• [Selection]:
I am trying to read a csv into R. I would like to remove the lines before the row that starts with a "#" and also make that row my header. As the row that starts with the "#" is always changing I do not want to use skip =
.
Currently when I do read.csv("df.csv"):
abc x x.1 x.2
def
ghi
# vbn crt ykl
4 rte 77 drf
What I would like:
# vbn crt ykl
4 rte 77 drf
I have tried:
df <- df[min(grep("vbn",df$x)) :nrow(vnb),]
I know the second column's title will never change and will always be "vbn" I thought that would work. But this is my result.
abc x x.1 x.2
# vbn crt ykl
4 rte 77 drf
I also have tried:
library(data.table)
fread("df.csv")
But this did not work and yielded the same results as when I just did read.csv("df.csv")
Any help will be appreciated. Please let me know if I need to provide more information. Thank you.

• [Record excerpts]:
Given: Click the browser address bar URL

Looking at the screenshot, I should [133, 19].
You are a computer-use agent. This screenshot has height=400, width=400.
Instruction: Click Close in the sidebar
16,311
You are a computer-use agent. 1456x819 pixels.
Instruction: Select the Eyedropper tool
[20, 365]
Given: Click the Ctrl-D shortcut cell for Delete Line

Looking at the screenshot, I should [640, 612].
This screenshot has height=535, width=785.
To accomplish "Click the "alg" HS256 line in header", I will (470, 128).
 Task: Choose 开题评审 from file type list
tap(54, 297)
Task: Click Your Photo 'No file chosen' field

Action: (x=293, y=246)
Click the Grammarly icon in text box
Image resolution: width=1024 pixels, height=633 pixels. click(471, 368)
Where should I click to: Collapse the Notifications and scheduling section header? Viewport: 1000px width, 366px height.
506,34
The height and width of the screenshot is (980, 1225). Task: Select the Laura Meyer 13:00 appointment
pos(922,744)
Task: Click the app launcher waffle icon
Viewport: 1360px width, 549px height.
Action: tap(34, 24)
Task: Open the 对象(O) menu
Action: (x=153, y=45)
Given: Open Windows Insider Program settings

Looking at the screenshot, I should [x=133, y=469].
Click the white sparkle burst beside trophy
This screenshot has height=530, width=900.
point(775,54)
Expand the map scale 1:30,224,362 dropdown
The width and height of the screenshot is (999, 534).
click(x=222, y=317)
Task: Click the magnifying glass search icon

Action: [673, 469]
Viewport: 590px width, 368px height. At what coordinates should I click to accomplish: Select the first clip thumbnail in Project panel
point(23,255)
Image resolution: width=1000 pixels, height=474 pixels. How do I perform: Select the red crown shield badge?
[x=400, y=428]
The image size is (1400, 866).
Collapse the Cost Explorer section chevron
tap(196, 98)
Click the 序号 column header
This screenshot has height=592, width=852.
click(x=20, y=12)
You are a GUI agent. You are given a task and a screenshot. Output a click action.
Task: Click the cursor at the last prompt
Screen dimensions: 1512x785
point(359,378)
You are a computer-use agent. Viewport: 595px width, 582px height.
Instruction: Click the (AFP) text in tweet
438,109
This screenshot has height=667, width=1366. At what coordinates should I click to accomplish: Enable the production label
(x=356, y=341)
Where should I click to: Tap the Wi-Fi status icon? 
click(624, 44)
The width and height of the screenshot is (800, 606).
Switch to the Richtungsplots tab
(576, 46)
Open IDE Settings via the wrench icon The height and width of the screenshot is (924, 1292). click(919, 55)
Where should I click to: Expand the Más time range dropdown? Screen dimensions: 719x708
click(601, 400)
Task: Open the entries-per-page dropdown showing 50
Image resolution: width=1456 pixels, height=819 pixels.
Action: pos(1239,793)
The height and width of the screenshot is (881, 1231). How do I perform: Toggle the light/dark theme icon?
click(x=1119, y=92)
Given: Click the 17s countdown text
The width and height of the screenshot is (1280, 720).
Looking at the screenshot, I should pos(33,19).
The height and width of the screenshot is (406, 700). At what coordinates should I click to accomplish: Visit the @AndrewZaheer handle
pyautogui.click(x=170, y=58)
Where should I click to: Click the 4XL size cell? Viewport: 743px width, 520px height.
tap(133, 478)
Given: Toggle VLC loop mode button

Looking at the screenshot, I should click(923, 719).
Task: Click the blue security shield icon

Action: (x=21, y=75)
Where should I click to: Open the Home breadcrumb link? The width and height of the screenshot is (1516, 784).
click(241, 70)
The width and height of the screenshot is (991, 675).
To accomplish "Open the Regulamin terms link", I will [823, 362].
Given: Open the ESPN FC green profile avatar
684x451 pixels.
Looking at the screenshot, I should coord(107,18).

• [What you need to do]:
1 > In the post about reading a CSV into R, what does the poster say the second column's title will always be?
2 > Write what comes next in the forum post about reading a CSV into R, picking up after its final sentence.

• [Answers for the tasks]:
1 > "vbn"

2 >
Here is a two-step solution: we first read the file with readlines and find the row that starts with a #
, and then read it again with fread skipping all previous rows.
# x <- readLines("myfile.csv")
x <- readLines(textConnection(text))
h <- grep("^#",x) # find the header row
# df <- data.table::fread("myfile.csv",skip=h-1)
df <- data.table::fread(text,skip=h-1)
# or the base-R alternative (@A.Val's comment)
# read.table(text = text, skip = h-1, comment.char="", header = T)
# read.table("myfile.csv", skip = h-1, comment.char="", header = T)
df
# vbn crt ykl
1: 4 rte 77 drf
data
text <- "abc x x.1 x.2
def
ghi
# vbn crt ykl
4 rte 77 drf"